# Action item:
Using the records below, reproduce exactly the lines from the one containing "The width and height of the screenshot is (1238, 723)." through the end, and nothing more; skip the images.
================================
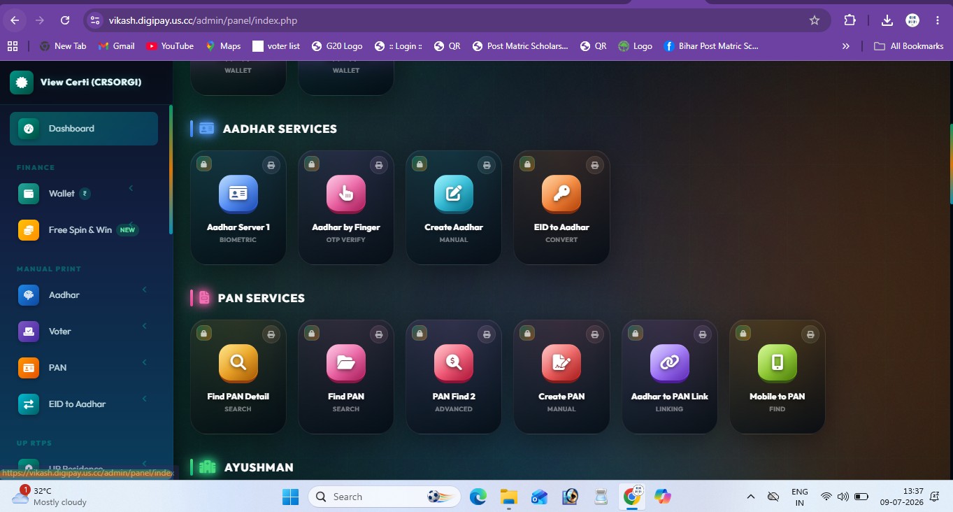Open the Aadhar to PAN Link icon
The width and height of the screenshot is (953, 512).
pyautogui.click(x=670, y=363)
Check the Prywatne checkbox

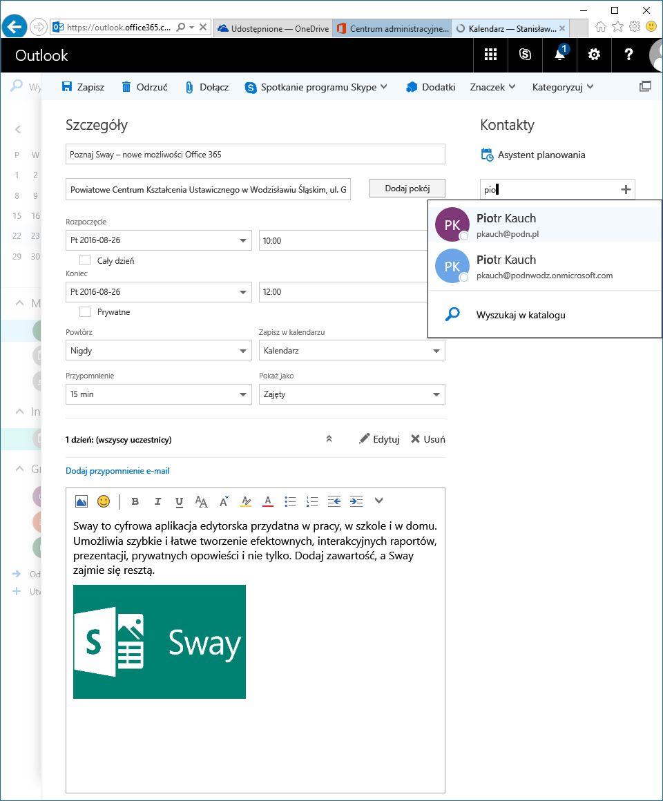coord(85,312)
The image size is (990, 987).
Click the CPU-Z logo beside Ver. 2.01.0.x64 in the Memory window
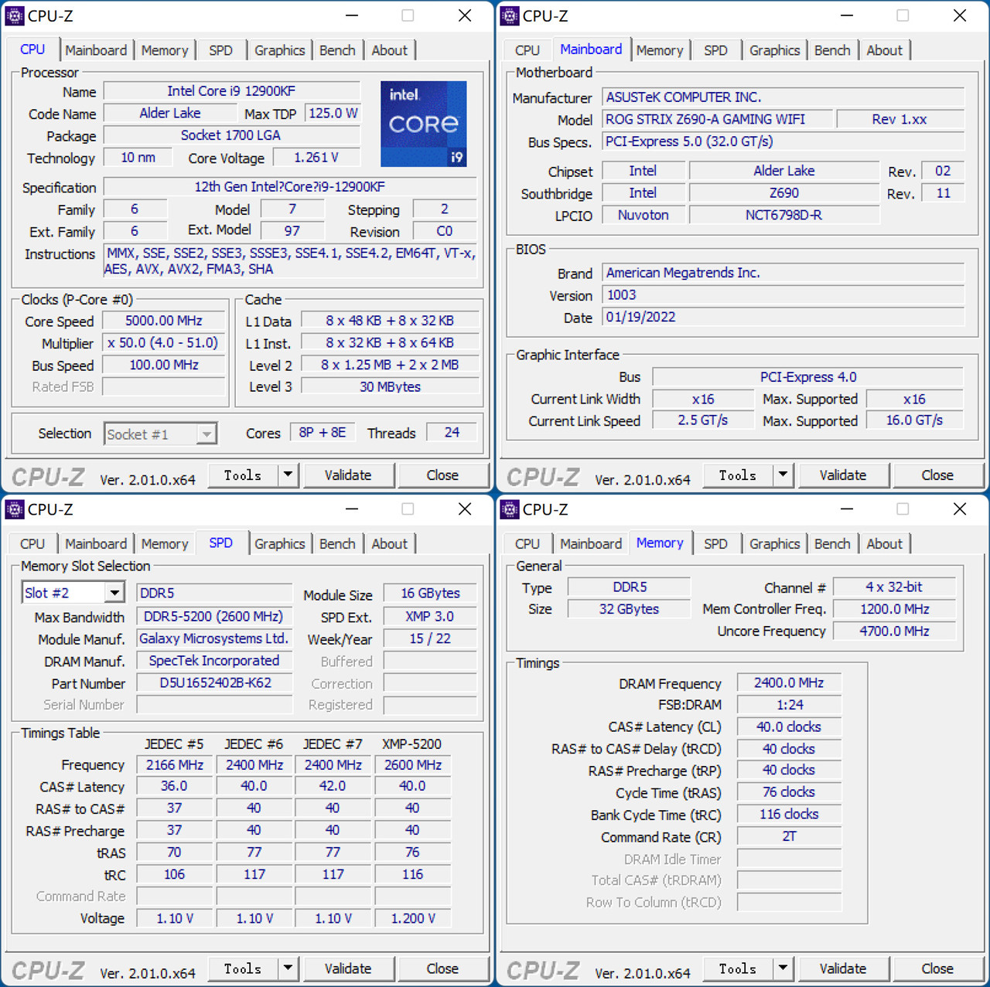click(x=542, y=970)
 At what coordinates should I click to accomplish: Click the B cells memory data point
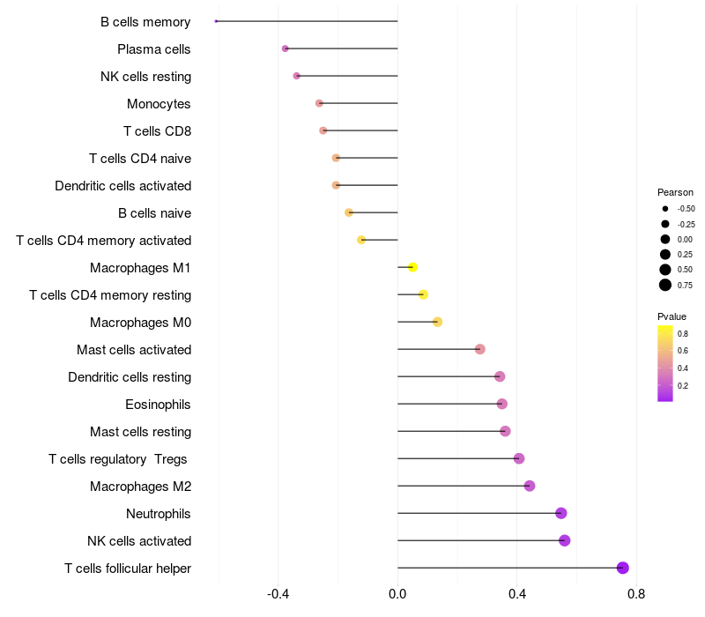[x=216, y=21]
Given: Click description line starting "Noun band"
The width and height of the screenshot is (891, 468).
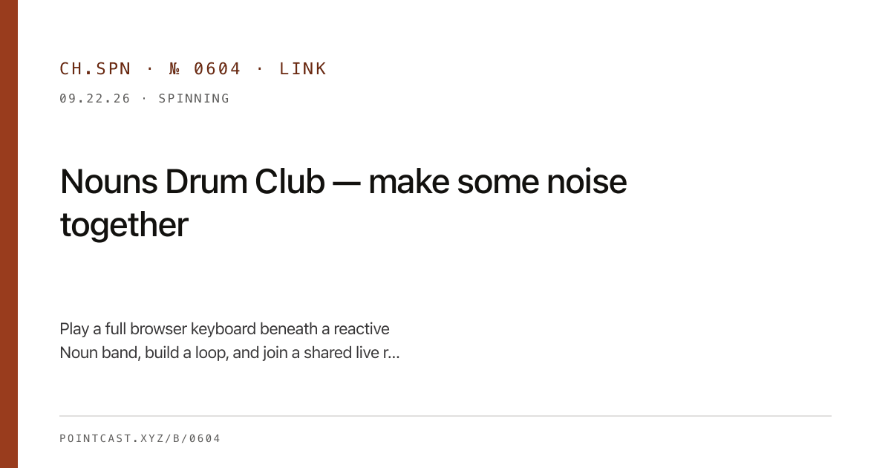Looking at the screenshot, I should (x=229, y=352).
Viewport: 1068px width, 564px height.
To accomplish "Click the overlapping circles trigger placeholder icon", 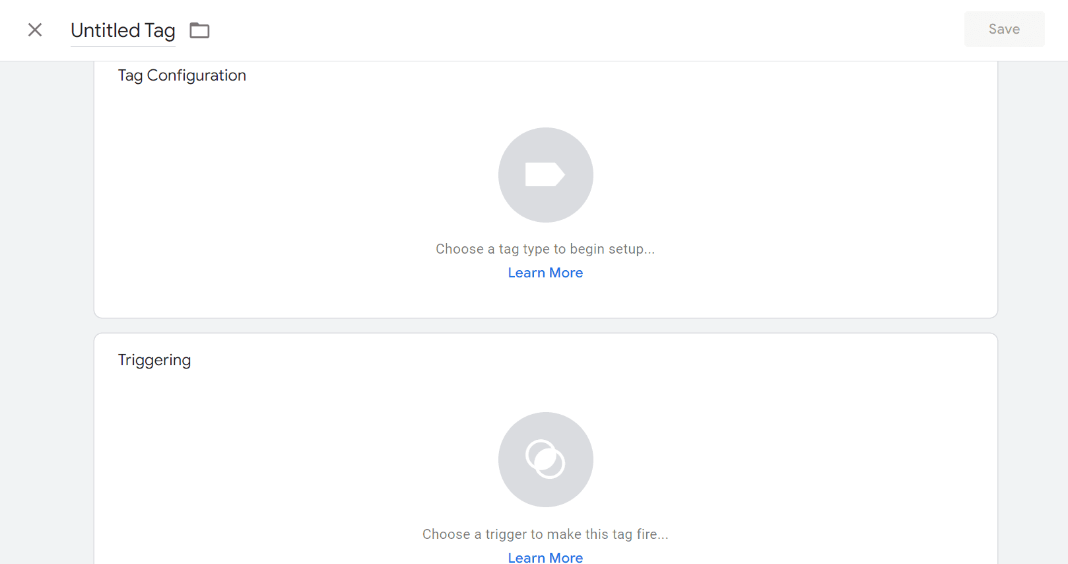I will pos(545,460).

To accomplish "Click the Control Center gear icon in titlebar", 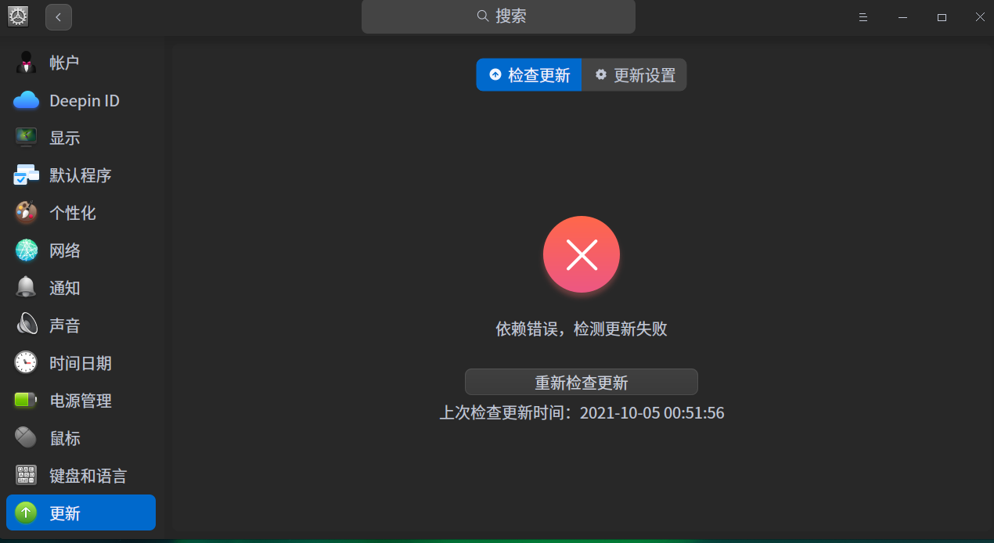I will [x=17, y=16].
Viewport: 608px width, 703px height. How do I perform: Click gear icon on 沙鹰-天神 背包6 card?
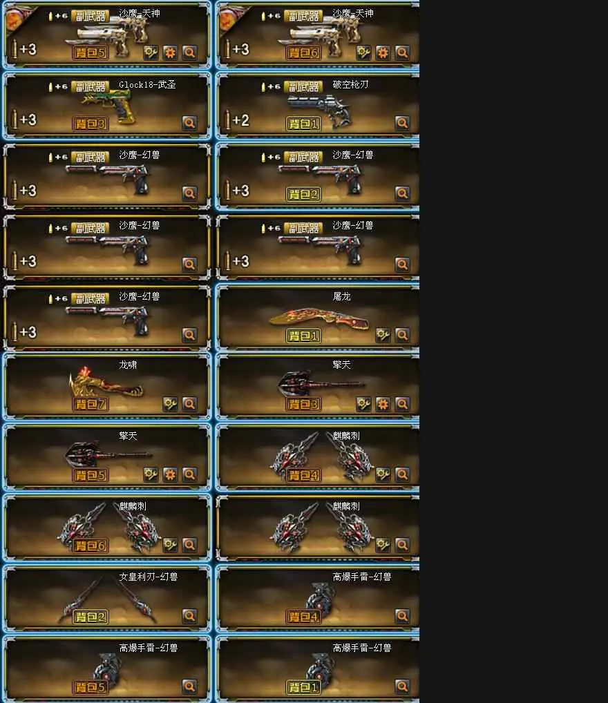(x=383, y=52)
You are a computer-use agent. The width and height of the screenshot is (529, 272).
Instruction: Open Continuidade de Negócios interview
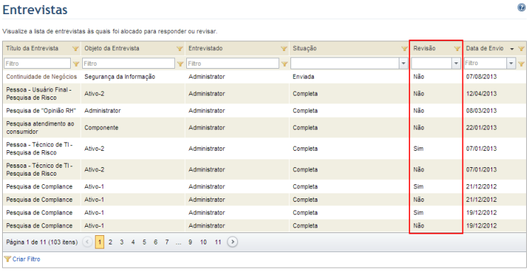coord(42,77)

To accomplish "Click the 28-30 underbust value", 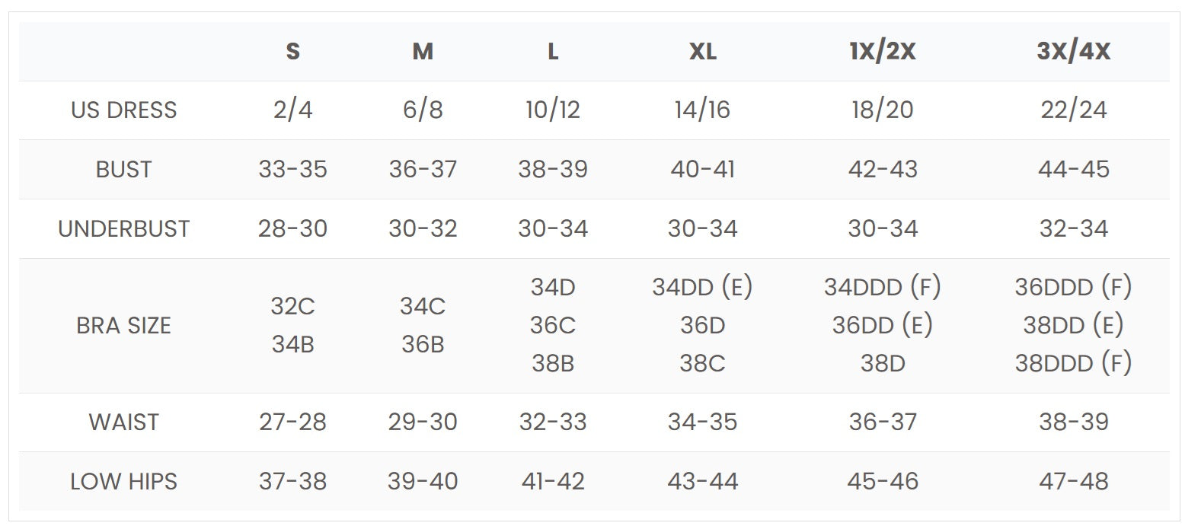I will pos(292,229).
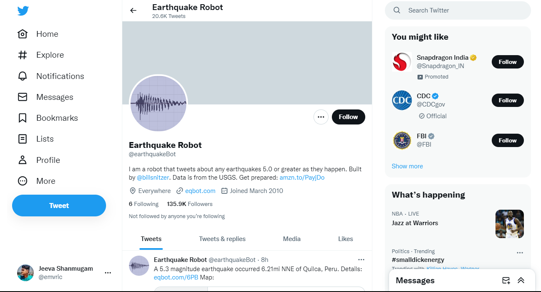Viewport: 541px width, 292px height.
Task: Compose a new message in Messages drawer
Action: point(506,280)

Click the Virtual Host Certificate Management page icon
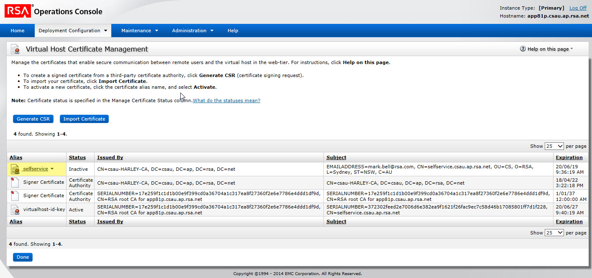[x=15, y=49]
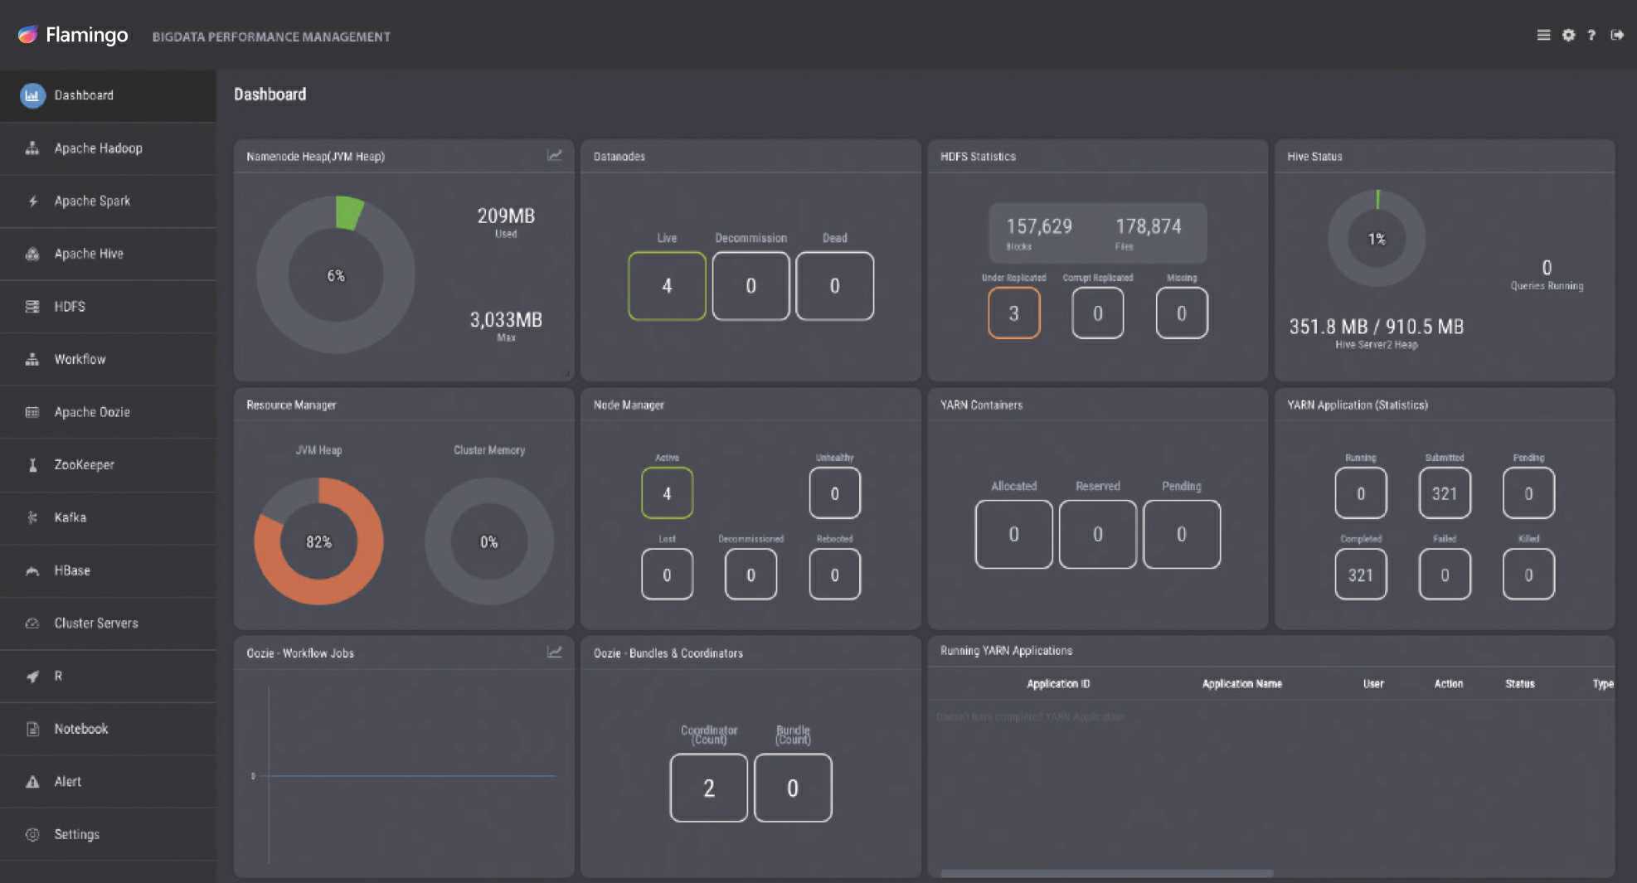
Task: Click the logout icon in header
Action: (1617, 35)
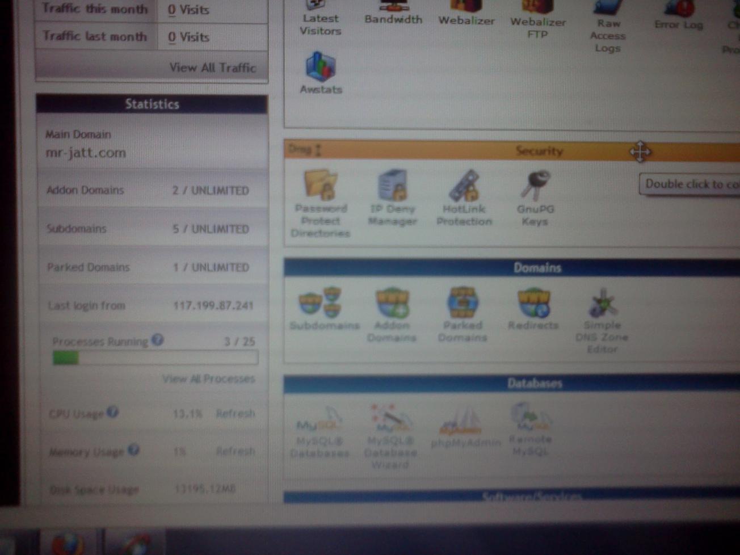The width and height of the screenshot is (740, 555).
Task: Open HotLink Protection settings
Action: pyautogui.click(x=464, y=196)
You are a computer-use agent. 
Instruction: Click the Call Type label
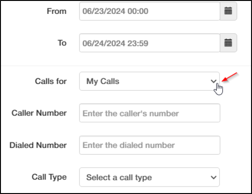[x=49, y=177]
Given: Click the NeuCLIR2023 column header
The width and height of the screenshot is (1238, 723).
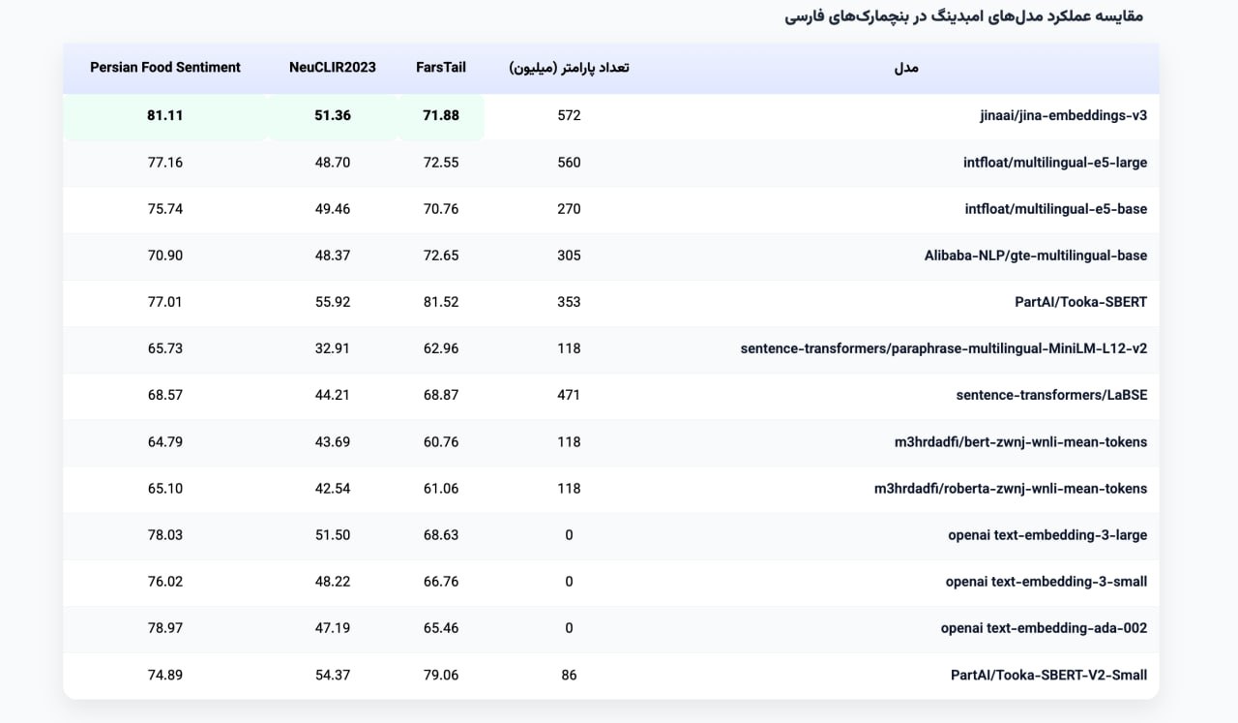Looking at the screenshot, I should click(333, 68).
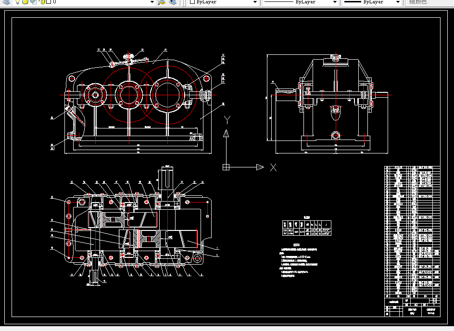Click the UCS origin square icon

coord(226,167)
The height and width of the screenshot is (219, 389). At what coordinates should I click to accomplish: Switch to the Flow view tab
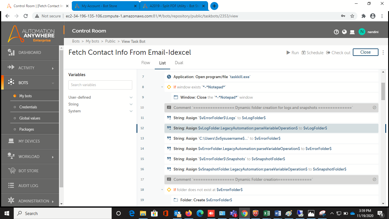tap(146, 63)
================================
# Answer space:
The width and height of the screenshot is (1238, 723).
Looking at the screenshot, I should click(333, 68).
Click the UCS origin square icon

coord(226,167)
The height and width of the screenshot is (219, 389). At what coordinates should I click to accomplish: Switch to the Flow view tab
tap(146, 63)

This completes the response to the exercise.